Leaving Neverland creator Dan Reed and Four Hours at the Capitol director Jamie Roberts have opened up about obtaining footage from the Taliban for upcoming HBO/BBC feature doc Escape from Kabul Airport.
Unveiled at last month’s Edinburgh TV Festival, the landmark doc, which launches later today on HBO and BBC Two, tells the inside story of a monumental 18 days last August when the U.S. withdrew troops from Afghanistan and evacuated thousands of citizens from Afghanistan’s capital Kabul.
Reed and Roberts were finishing Four Hours at the Capitol about the January 6 riots when they saw images from the airport evacuation and immediately knew this was to be the subject of their next film, according to the decorated pair, who spoke with Deadline in early September.
Roberts said it took “several approaches” to get the Taliban on side and access never-before-seen footage shot by Afghanistan’s now-ruling power as the U.S. exited what has been dubbed a $2TN project over two decades.
“We went to a senior person [in the Taliban] and sought their agreement with long conversations and long sessions,” he added. “The Taliban are savvy and have media units. They knew this was a historical moment and were filming for posterity. Different forces who had come to bare over 20 years were focused on the airport for those two weeks.”
The producers at Reed’s Amos Pictures also spoke to Taliban officials “lower down the chain” and many U.S. Marines, who Roberts described as “digitally savvy.” Roberts and Reed trawled through reams of footage from the Marines having spent months in Kabul after the evacuation.
“Four Hours at the Capitol gave us an embarrassment of riches and we thought this would be more difficult, but we actually found footage existed in loads of different places,” added Roberts.
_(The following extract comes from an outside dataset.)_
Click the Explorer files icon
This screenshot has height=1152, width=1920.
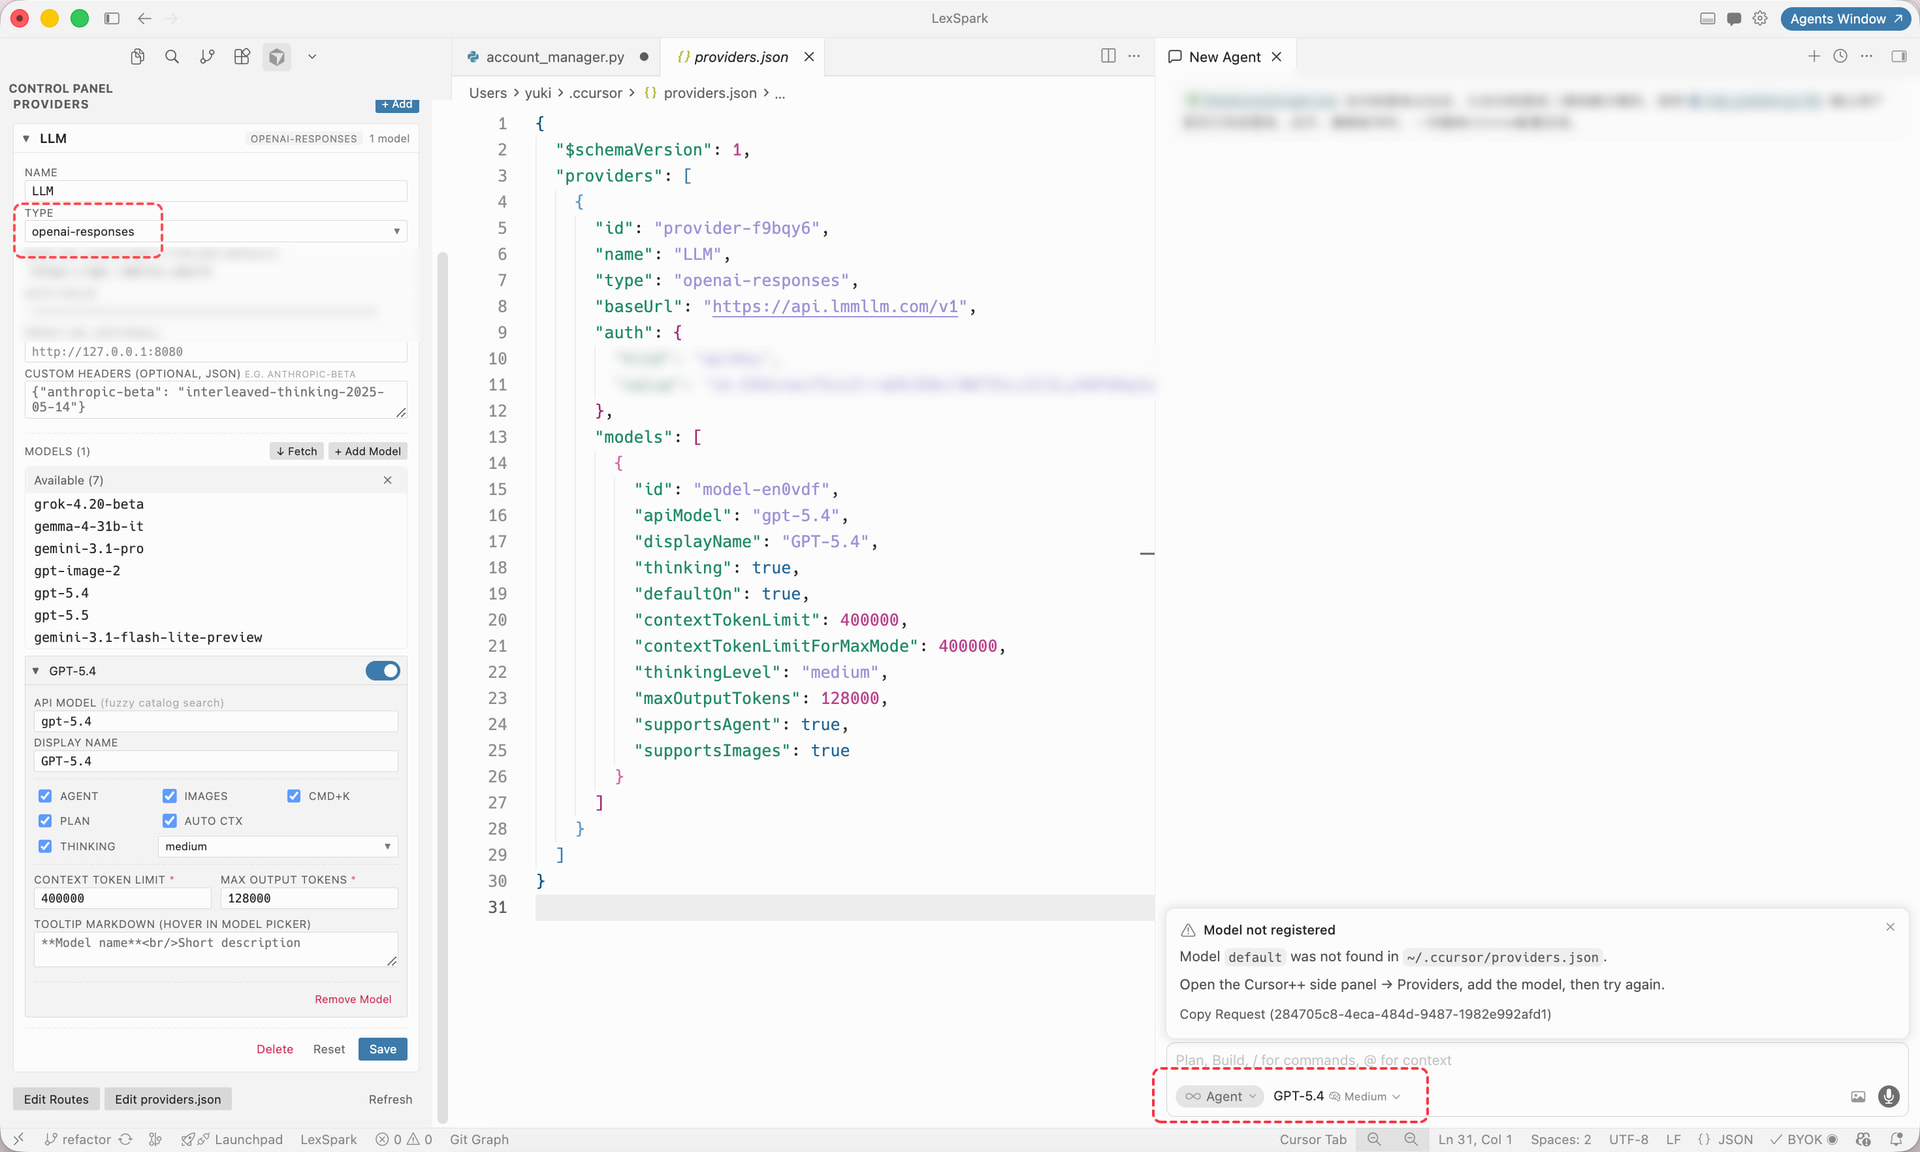138,57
Co-produced for French network Arte and distributed by Abacus Media Rights, shocking unseen footage from the film shows the ordeal Afghan citizens faced waiting to get through the gates of the airport, spending days on end in the Kabul heat without access to food or water. As the crowds grew increasingly desperate to leave, a tragic sequence of events unfolded, including a devastating suicide bomb attack that the Islamic State group said it had carried out, killing 13 U.S. military personnel and more than 170 Afghan civilians.
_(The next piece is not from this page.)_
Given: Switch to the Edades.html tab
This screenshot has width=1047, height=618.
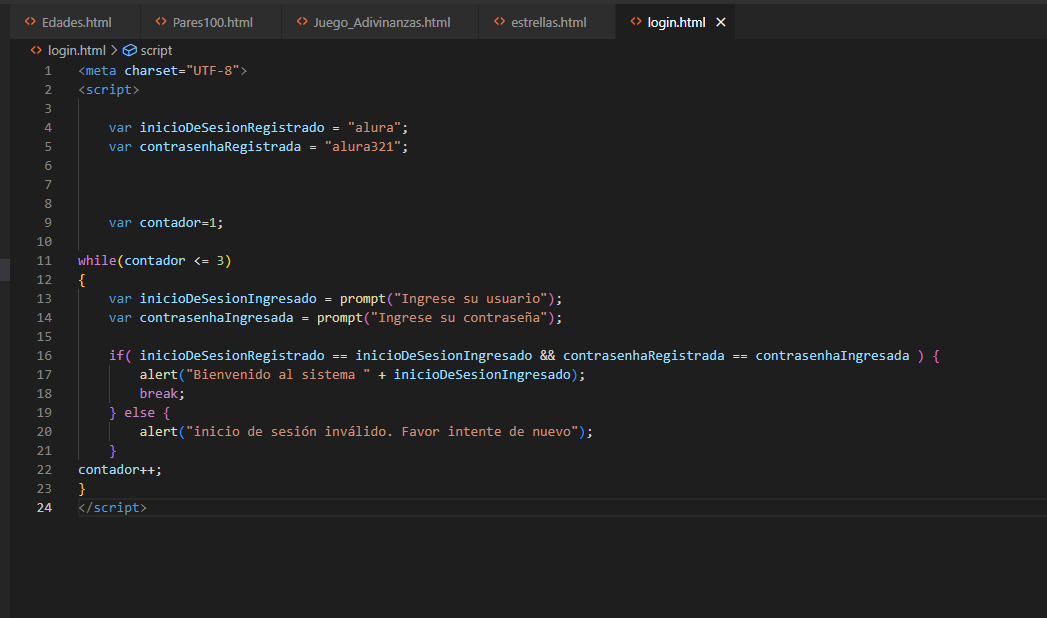Looking at the screenshot, I should [x=76, y=22].
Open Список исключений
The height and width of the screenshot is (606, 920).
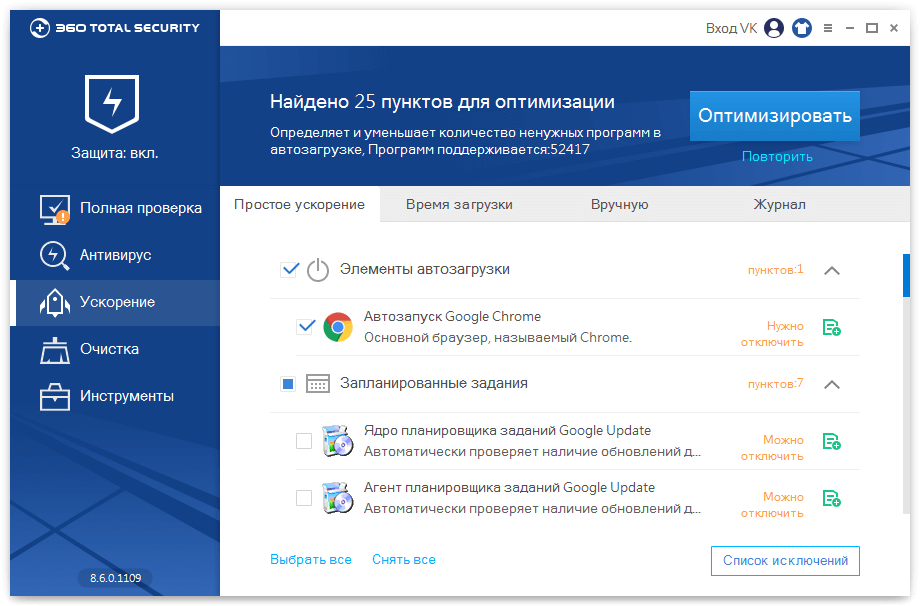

Reed, the creator of HBO/Channel 4’s explosive Leaving Neverland doc and numerous award-winners, said his Amos team is well suited to the sub-genre of documentary that “takes a big international event that shocks the world and sends ripples through history but is over very quickly.” With Four Hours at the Capitol, he took a similar approach.
“The words ‘immersive’ and ‘engaging’ are a bit overused but that’s what people look for who have lived through these moments in history,” said Reed. “There is a fundamental curiosity about the real world as we can be so isolated by echo chambers. So we want our stuff to be accessible and when there’s drama, action or life-and-death situations we take the opportunity.”
The pair heaped praise on the trio of international co-producers, who realized “this was an international story from the start” although it is “very much told through the eyes of the Americans,” according to Roberts.
He hopes Escape from Kabul Airport will focus people’s attention back to the plight of Afghanistan under Taliban rule.
“There were a few print journalists still there while we were filming but hardly any,” he added. “Ukraine definitely took over the news cycle quite quickly. Those conditions are interesting as a filmmaker.”
Escape From Kabul Airport is on BBC Two at 9 p.m. BST tonight and BBC iPlayer.